◆ What to produce ◆
Restate the records so that not a single word differs.

(Source data)
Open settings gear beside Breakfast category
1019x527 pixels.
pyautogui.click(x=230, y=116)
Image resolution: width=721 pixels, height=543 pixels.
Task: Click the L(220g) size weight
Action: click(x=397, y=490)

◆ Response to this task ◆
Open settings gear beside Breakfast category
1019x527 pixels.
pyautogui.click(x=230, y=116)
Image resolution: width=721 pixels, height=543 pixels.
Task: Click the L(220g) size weight
Action: click(x=397, y=490)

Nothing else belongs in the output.